Fim anunciado…

Posted by Uma Coral chamada Petra on terça-feira, 26 de janeiro de 2010

foto: Vieirinha



Depois de aberto o baú, eu vou reler as cartas todas. Nas minhas mãos tenho a carta do fim anunciado. Lembro-me como se fosse hoje de quando a escrevi. As lágrimas escorriam ao mesmo passo de cada sílaba. Estava frio, muito frio. Era fim-de-semana e nesse dia mudava a hora. Eu estava despedaçada e tranquei-me dentro do meu próprio mundo. Não me interessava nada do mundo que corria lá fora. Lá de fora só conseguia ver a noite que era de lua cheia.
A minha alma estava gelada, desesperadamente gelada e atónita. Eu só queria estar comigo. Eu, a minha dor, e claro, a caneta e o papel. Nessa noite abandonei todas as cegueiras. Os meus olhos estavam sempre a transbordar de água e o chão daquele quarto parecia abanar. Na verdade era o meu mundo que parecia estar a sofrer um sismo. Deixei-me estar deitada naquele quarto de hotel a escrever. Só ali estava distante de uma parte do mundo lá fora que parecia empenhado em magoar-me ainda mais. Só ali conseguia estar comigo. Só ali me sentia a salvo e resguardada de criaturas e matérias que pudessem inflamar e espicaçar o que de pior havia em mim. Só ali me sentia protegida de espiãs maldosas e famintas de me colocarem no banco dos réus. Naquela altura todas as minhas posturas eram condenáveis. Tudo o que eu fizesse era observado ao milímetro e a acusação mais frequente, era que eu gostava de ser o centro das atenções. Só que a distinção entre mim e essas pessoas, era fácil de perceber. Eu não precisava de fazer absolutamente nada para que isso acontecesse. Enquanto que elas viviam constantemente a provocar situações para que as colocassem no centro.
Estava cansada de acusações medíocres e mesquinhas que incluíam o uso e abuso da minha inteligência para o mal. E eu tinha pena de certas pessoas, porque inteligência era algo que nunca tinha vivido na cabeça delas, logo não podiam saber que uma pessoa que a possua tem muito mais o que fazer com ela.
O nosso fim tinha sido anunciado. Já não restavam dúvidas. O fim era oficial. A decisão foi tomada a dois depois do primeiro passo que eu já tinha dado. Tu sabias que não ia ser fácil. Eu sabia que ia custar muito. Mas ambos sabíamos ser a decisão mais certa. Arriscávamo-nos a deitar por terra também a nossa amizade. E isso, nós não queríamos. Aliás…isso para nós era impensável. Não valia a pena tentar prosseguir com uma relação que há já algum tempo não funcionava.

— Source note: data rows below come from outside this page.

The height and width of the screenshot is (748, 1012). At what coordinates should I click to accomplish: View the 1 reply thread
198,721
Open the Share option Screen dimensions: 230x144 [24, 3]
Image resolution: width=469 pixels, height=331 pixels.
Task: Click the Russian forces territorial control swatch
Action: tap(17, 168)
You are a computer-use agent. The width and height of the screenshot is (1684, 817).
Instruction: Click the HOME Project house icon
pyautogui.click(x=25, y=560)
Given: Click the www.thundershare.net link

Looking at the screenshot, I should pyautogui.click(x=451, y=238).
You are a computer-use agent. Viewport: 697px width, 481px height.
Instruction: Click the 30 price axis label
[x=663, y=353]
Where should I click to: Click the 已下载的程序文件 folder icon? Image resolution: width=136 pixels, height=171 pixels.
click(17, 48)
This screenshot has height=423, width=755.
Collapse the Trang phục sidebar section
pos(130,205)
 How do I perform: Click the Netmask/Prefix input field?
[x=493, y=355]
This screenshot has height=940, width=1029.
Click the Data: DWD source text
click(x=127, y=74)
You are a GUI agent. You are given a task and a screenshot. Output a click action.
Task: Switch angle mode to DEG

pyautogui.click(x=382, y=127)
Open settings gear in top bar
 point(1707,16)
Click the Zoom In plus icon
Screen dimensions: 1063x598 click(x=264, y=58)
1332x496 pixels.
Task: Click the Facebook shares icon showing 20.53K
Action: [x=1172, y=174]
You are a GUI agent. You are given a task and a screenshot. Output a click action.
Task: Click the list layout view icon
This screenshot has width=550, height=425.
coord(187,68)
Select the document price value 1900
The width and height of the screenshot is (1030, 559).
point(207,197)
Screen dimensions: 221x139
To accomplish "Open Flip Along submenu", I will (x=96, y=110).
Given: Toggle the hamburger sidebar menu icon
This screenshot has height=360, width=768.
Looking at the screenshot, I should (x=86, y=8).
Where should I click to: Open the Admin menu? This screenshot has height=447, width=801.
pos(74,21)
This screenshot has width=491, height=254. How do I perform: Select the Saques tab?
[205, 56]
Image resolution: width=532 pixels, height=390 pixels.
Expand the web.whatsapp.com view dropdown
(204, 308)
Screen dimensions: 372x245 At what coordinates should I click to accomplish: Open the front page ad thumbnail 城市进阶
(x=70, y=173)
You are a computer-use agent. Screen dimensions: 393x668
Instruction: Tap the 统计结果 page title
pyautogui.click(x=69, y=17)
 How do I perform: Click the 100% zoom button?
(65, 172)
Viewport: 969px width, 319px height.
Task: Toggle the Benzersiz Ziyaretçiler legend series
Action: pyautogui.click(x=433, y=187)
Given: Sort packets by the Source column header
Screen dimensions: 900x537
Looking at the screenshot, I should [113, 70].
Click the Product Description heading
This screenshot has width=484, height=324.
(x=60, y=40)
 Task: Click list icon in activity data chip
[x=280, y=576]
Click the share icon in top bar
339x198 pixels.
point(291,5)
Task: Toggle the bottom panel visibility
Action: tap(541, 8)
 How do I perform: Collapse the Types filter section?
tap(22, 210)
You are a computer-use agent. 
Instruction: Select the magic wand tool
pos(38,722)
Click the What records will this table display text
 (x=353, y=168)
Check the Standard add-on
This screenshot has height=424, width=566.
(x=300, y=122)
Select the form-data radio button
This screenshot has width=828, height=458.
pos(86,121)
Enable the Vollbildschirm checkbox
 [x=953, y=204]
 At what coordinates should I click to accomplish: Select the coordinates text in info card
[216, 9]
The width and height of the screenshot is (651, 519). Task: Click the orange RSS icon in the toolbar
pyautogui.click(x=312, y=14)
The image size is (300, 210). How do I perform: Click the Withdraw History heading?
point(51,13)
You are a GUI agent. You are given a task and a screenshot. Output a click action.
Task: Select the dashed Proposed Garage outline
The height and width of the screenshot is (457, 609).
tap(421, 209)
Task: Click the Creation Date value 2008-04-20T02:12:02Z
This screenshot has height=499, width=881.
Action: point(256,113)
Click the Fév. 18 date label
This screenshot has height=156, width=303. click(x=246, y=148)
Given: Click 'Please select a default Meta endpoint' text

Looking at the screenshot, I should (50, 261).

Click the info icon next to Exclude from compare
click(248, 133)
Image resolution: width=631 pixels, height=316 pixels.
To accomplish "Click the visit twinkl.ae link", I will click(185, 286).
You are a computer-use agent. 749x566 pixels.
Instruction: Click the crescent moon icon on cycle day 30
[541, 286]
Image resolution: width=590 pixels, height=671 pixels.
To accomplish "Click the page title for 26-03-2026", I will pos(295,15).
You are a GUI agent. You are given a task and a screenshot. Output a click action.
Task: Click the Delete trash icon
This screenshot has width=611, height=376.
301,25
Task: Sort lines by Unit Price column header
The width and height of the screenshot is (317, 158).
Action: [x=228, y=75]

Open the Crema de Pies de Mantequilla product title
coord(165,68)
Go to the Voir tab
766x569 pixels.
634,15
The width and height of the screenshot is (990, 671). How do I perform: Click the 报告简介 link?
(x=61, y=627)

Naquela noite eu estava atordoada…os dias anteriores tinham sido de desassossego e sobressalto constante. Naquela noite, tentei mentalizar-me ao escrever para ti de que aquilo era de facto o melhor para os dois.
O espelho mostrava-me a diferenças, as incompatibilidades, e eu tentava mentalizar-me dos universos diferentes, das nossas discrepâncias enquanto pessoas. E eu tentava mentalizar-me que o nosso encaixe se tinha despedaçado, parte por parte, em pedacinhos pequeninos.
Lembro-me de sentir medo de não conseguir superar. Lembro-me de chorar. Chorar muito. De recordar as coisas boas que vivemos. Eu só queria guardar o melhor de ti.
No meio de tantas dúvidas, naquela noite tive a certeza de que não queria perder o norte, nem o rumo da minha vida, e muito menos existir e coabitar num mundo com o qual não me identificava. Tu sabias que ser eu própria era algo indispensável na minha vida. Sempre soubeste. E também sabias que estava fora de questão deixar de ser eu.
Naquela noite vi todos os meus erros estampados no espelho. Reconheci-os todos. Um a um. Eu sabia que muitos deles haviam sido graves. Tu também já tinhas reconhecido o teu enorme descuido em não me ouvires quando te lembrava que a nossa relação caminhava para algo, com o qual eu jamais saberia viver. Eu tinha falado tantas vezes. E tu não escutavas, ou se calhar escutavas, mas não arranjavas maneira de saltar o muro que se estava a criar entre nós. Já tinhas admitido o teu maior desacerto. Tinhas-te acomodado. Assumiste que facilmente te acomodaste, e contaste-me daquela obtusa e estúpida ideia de que a nossa vida estava feita e que eu era um dado adquirido.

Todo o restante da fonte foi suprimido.